The larger board would allow the shirt to fit on a white background without appearing crammed in.
I just looked at the last two shots and they are not bright. Hard to explain but look in a clothes catalog and the items pop out at you with bright colors. The blue shirt is just a blue shirt..................no texture or vibrant colors.


What can I do to make the shirt pop more with my setup?
 
What would a larger board achieve? Im very new to this, I apologize if I sound dumb!

As far as the lighting and such, am I getting "warmer"?
When I say "cropped" what I am referring to is cutting off edges of the frame so the subject is pretty much the only thing left in the frame. If you've got lights showing on the sides, trim them off by "cropping". The frame is still rectangular, but you will not longer see the lights because you've cropped them out of the frame.

Placing a tee shirt on a piece of foamcore that is only just a little bit wider than your shirt might work except in this case because of the "keystoning" of the rectangle. You can no longer simply trim off the dark edges in a rectangular crop because you will inadvertently trim off part of your shirt as well.

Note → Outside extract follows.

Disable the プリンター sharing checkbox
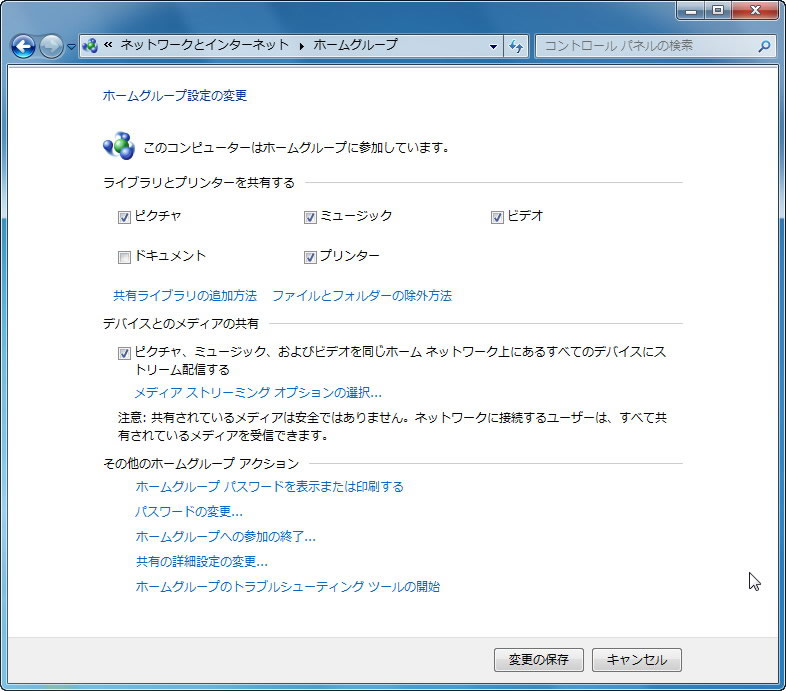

Now if the foamcore was substantially wider than the tee shirt, you could go ahead and trim off the dark edges and never mind the fact that the rectangular board looks "keystoned" in shape due to the lens distortion.

Of course, there are at least two different ways to crop this image, but here are the two that I did to attempt to illustrate my point:

mirror - Version 2.jpg


mirror - Version 3.jpg


In the first, I trimmed off all of the dark floor, leaving mostly white foamcore, but lost part of the shirt.

In the second, I trimmed close to the shirt, being careful not to trim any of the shirt, but since your foamcore looks tapered, this is what I was left with.

That is what he meant my using a larger sheet of foamcore.
 
By the way; the "keystoning" affects the shape of the shirt as well as the foamcore, so if you don't mind having your shirts look wider at the tails than at the shoulders, then keystoning is o.k. for you.

Personally, I would not want to purchase a shirt that has had its tail already stretched out.

Have you noticed how clothing stores pose a tee shirt on a mannequin and tie off the bottom to make the bottom of the shirt look smaller? You're going the opposite way.